**WORK TO BE COMPLETED:** Scan the data, and whenever a line contains "icon", copy it.

**SUPPLIED MATERIAL:**

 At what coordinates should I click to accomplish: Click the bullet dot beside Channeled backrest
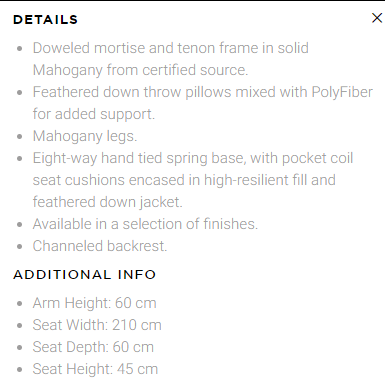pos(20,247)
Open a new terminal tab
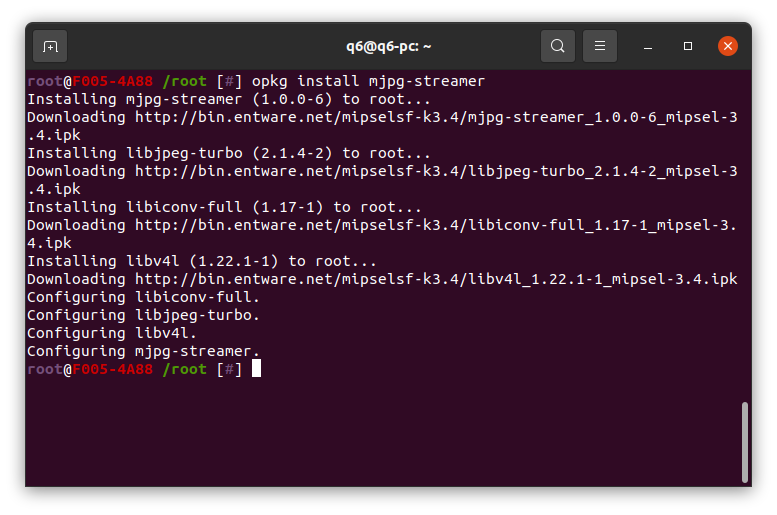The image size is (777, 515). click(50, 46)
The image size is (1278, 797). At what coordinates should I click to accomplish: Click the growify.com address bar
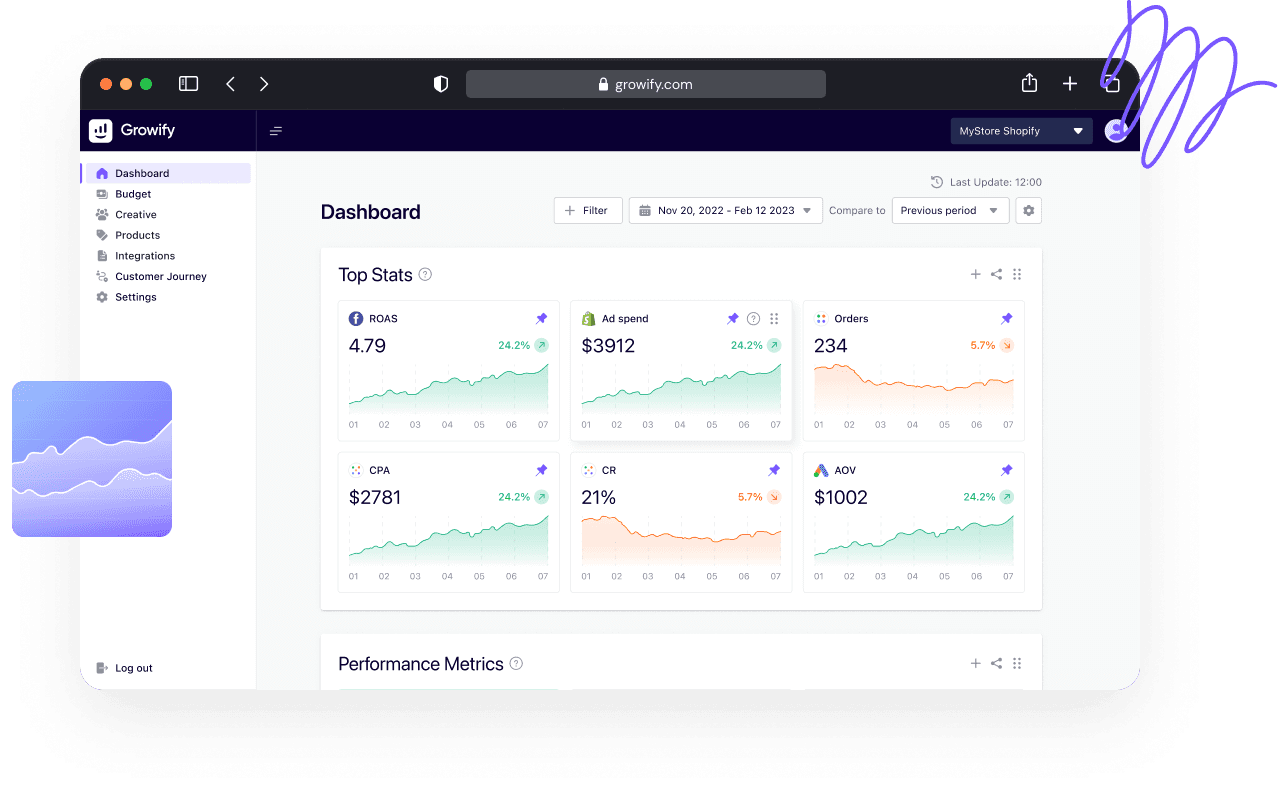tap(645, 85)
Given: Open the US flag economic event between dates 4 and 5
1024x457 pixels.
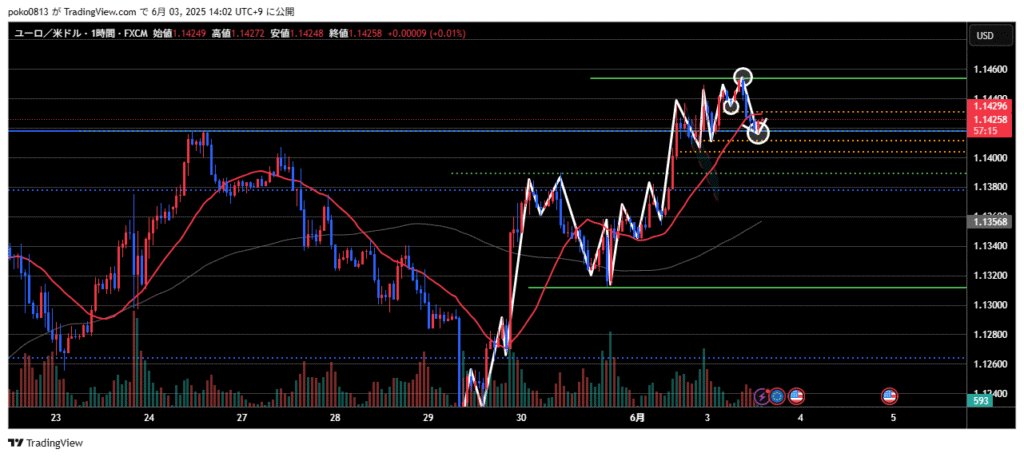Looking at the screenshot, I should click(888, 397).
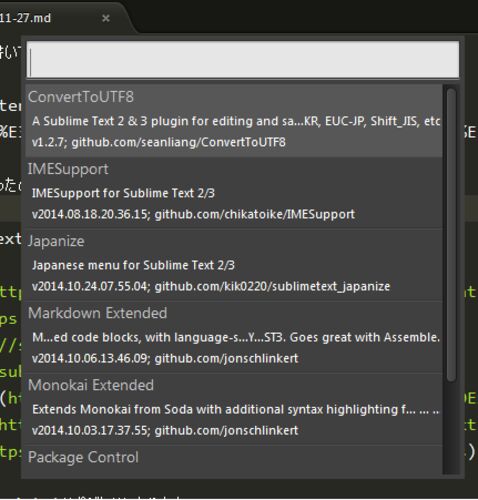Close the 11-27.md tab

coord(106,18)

...

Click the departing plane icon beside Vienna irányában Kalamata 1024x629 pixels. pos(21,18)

...

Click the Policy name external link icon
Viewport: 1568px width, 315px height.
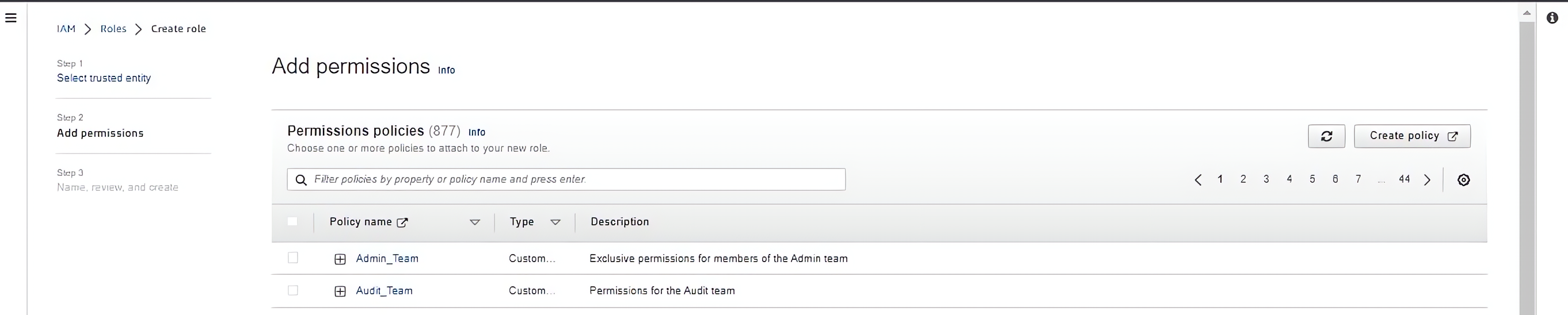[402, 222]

**WRITTEN SOLUTION:**
Click the departing plane icon beside Vienna irányában Kalamata 1024x629 pixels. pos(21,18)
Click the Policy name external link icon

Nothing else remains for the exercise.